Der Treppe schwankte leicht.
Paul stemmte die Glaspforte auf und ließ zuerst den Hund durch, bevor er selbst den Bahnhof betrat. Wo er auch hinsah, im Gewölbe und auf den Gleisen, wucherten fremdartige Pflanzen, Unkraut, Blumen und Sträucher, die feurige Blüten trugen. Ein herber Geruch sättigte die Luft, und Paul musste niesen, als er den Fahrkartenschalter passierte, danach ein Café, dessen Tische und Stühle noch draußen standen – leere Teller, leere Tassen wie bei einer Puppenstube.
Gespenstisch.
Paul spürte einen Kloß im Hals. Flach atmend blieb er stehen, um einen Baum zu betrachten, der mitten auf dem Bahnsteig wurzelte. Schwere, glutrote Früchte hingen an den Ästen. Seit seinem letzten Besuch hatten sich die Pflanzen stark vermehrt, anscheinend wirkte die Halle wie ein Gewächshaus, obwohl es hier drin weder drückend noch feucht war.
Während Paul vorwärts ging, ließ er den Blick bis zum Abstellgleis schweifen, wo noch ein Güterwaggon allein im Schatten stand: Seine Räder und Puffer wurden von eisblauen Ranken überwachsen – und auch die Fracht war unter Blättern und Zweigen versteckt, als hätte jemand ein Tarnnetz darüber gelegt: Kriegspanzer hatte der Waggon geladen, mit wuchtigen Feuerrohren, die zum Glasdach aufragten.
Schon früher war Paul auf ihnen herumgeklettert, hatte in die seitlichen Kanonen gespäht und versucht, die Einstiegsluken zu öffnen; heute wollte er nicht spielen, sondern das Metall anfassen. Deshalb humpelte er zu einer Trittleiter, stieg den Güterwaggon hinauf, streckte die Hand vor – und da fühlte er das feine, unsichtbare Feld, das über der Armierung schwebte. Wie ein Luftpolster, tatsächlich. Vielleicht stimmte dann auch der Rest: das mit den Zinnsoldaten und der Bombe; und dass seine Eltern noch lebten und —
Ludwig, der eben noch friedlich an einem Rad geschnüffelt hatte, bellte plötzlich laut, winselte und heulte, wobei er ruhelos umher lief.
»Was ist?«, fragte Paul. »Gefahr?«
Und wie zur Antwort wurde der Bahnhof von einem Beben hart getroffen; Gleise und Pflanzen, der Waggon und die Tanks – alles verschwamm vor den Augen.
Der Boden rumorte.
Wankend verließ Paul die Leiter, machte kehrt, als ein zweites, noch stärkeres Beben das Gewölbe vibrieren ließ: ein kristallklarer Ton, gleich einer Opernstimme, die sang, ehe Risse durchs Glas sprangen.

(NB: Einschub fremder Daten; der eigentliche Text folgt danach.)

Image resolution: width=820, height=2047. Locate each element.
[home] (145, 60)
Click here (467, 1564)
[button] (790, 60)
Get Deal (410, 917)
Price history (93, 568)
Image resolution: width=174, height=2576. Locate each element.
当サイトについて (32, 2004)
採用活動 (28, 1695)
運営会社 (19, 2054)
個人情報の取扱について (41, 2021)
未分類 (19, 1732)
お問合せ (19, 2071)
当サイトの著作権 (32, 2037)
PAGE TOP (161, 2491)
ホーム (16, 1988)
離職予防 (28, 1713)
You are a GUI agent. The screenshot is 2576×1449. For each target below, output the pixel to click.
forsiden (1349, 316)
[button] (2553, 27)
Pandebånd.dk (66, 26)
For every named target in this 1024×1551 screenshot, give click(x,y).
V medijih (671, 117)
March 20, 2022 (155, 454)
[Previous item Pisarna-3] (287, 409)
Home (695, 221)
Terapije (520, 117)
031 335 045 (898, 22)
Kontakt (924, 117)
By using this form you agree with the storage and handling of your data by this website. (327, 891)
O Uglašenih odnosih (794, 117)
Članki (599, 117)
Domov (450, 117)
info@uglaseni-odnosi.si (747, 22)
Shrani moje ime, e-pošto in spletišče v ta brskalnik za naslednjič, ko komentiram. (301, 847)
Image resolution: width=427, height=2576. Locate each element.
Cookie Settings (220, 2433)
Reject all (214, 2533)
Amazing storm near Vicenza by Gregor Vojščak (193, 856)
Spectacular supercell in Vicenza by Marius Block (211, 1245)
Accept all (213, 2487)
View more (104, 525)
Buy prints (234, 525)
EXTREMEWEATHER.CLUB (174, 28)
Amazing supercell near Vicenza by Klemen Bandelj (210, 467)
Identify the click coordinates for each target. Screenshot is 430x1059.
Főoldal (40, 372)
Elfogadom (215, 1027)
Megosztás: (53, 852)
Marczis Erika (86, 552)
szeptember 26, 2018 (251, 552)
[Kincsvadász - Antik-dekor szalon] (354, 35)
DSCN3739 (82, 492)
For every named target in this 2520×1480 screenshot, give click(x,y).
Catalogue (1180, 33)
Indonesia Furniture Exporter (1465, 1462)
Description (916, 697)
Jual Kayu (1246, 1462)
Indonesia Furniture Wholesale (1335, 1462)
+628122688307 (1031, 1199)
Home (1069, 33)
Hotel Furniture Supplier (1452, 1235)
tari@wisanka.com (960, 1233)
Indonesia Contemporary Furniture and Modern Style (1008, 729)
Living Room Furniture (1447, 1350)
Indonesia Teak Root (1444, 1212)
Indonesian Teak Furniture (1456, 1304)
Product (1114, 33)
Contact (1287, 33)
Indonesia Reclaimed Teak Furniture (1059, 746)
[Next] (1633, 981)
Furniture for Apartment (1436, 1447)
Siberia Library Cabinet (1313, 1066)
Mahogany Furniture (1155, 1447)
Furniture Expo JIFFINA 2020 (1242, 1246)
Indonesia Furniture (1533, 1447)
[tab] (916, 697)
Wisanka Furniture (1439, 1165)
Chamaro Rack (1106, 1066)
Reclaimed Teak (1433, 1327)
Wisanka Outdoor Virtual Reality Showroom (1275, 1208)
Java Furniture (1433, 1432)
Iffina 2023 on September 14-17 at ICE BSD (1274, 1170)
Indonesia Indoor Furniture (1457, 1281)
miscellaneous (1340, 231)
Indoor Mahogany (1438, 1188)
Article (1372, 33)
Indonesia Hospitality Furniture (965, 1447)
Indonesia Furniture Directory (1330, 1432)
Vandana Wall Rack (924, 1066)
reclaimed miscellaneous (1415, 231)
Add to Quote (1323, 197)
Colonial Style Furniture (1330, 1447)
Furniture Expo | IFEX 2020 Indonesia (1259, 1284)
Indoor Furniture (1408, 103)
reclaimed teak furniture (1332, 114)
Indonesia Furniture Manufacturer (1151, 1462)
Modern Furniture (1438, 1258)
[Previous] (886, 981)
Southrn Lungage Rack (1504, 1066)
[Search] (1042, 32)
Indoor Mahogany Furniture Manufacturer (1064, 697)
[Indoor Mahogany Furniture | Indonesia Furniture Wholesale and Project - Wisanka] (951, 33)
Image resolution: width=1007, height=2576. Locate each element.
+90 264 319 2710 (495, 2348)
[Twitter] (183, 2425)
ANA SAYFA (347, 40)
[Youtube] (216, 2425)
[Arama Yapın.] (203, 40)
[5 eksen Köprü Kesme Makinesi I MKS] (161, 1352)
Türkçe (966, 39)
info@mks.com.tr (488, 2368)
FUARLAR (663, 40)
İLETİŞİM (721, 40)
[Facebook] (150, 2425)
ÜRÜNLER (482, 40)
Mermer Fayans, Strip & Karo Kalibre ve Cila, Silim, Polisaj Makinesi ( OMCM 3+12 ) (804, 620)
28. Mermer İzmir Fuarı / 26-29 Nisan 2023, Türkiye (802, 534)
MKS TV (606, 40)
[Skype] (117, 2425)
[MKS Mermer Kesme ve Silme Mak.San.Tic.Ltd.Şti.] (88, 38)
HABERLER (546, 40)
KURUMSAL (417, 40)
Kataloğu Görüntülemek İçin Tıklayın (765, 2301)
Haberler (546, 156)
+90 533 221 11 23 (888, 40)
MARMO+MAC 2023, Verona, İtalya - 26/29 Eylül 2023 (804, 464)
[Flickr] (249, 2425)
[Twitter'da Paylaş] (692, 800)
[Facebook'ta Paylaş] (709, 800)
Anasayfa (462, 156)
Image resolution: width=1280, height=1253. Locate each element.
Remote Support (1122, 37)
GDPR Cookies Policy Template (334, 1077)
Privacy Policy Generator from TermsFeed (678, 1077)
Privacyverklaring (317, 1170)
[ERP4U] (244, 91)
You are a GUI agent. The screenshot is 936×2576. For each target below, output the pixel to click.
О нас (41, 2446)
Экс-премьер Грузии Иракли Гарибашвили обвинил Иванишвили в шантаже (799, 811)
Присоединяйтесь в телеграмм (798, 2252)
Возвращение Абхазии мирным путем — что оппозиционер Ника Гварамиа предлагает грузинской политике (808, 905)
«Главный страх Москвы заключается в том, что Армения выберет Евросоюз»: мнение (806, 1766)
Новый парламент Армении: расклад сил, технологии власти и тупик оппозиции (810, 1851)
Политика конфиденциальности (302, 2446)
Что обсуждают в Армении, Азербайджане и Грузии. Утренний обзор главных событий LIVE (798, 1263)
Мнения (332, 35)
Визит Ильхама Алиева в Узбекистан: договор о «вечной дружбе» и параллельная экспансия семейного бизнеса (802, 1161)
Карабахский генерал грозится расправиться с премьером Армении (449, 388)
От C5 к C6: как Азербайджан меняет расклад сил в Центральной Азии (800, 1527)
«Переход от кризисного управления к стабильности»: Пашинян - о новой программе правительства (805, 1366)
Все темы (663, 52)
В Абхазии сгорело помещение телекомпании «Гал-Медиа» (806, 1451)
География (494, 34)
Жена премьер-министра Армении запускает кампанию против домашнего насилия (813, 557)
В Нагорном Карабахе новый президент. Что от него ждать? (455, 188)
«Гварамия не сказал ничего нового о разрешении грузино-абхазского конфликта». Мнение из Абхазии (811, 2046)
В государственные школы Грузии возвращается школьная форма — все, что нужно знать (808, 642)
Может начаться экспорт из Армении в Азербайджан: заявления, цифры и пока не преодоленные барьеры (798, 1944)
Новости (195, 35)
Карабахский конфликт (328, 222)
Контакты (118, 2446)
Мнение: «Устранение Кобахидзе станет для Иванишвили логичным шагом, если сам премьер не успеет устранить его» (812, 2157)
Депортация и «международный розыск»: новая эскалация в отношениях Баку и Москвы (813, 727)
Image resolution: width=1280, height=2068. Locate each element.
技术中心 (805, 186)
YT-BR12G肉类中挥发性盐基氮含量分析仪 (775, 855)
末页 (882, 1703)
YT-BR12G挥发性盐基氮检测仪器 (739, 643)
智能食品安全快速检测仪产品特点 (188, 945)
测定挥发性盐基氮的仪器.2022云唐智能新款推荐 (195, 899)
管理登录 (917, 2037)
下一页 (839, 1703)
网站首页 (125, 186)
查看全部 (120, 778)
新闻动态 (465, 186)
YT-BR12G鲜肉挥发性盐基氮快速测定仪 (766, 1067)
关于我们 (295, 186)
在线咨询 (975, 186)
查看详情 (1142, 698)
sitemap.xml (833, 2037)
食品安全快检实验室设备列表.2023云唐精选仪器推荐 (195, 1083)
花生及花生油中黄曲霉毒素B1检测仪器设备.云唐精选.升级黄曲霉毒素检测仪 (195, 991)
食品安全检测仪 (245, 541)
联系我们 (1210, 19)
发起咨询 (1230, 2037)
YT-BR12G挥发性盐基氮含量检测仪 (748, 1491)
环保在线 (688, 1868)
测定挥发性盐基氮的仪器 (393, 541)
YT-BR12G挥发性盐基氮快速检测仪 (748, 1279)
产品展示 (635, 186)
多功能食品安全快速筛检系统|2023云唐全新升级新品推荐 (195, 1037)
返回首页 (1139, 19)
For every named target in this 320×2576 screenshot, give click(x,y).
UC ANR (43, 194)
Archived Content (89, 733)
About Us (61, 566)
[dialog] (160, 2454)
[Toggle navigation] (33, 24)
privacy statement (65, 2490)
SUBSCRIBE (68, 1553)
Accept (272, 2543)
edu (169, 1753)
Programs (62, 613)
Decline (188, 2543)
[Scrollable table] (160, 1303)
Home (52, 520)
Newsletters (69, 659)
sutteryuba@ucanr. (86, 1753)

So schnell er nur konnte, hinkte er den Bahnsteig hinab, bog ab, links entlang, die Halle runter; stolperte, vom Beben fast umgeworfen, fiel aber nicht hin. Dann barst das Kuppeldach mit lautem Knall, und Splitter und Scherben prasselten auf die Gleise, messerscharf wie Schrapnellgeschosse – Wolken aus Glas, als sie am Boden zerspritzten und Paul und den Hund zum Café weiter trieben, wo sie Schutz hinter einem Korbsessel fanden.
Ins Getöse mischte sich ein neues Geräusch, ein Zischen, dann pfeifend und schrill, als würde eine Dampflok einfahren, doch war es kein Zug, der in den Bahnhof kroch, sondern ein monströses Ding, amorph und sternenschwarz, einer Schlange ähnlich, die ganze Häuser verschlang. Und was Paul darin sah, ließ ihn erstarren; er stöhnte. Reglos schaute er zu, wie der Schlund sich weit öffnete: ein Tunnel zu einer anderen Welt, an dessen Ende eine fremde Landschaft lag, ein Wald aus Pilzen, die blauen Lamellen so groß wie Zeppeline.
Und ein glühender Himmel.
»Ich träume«, flüsterte Paul, und seine Schultern zitterten.
Wie er nach draußen gelangt war, wusste Paul nicht mehr, nur dass er den Hund getragen hatte – über die Splitter und Scherben hinweg. Jetzt, mit dem Rücken zum Boot, starrte er auf den Bahnhof zurück; das Dach eingedrückt und die Säulen krumm, als wären dort Fliegerbomben gefallen.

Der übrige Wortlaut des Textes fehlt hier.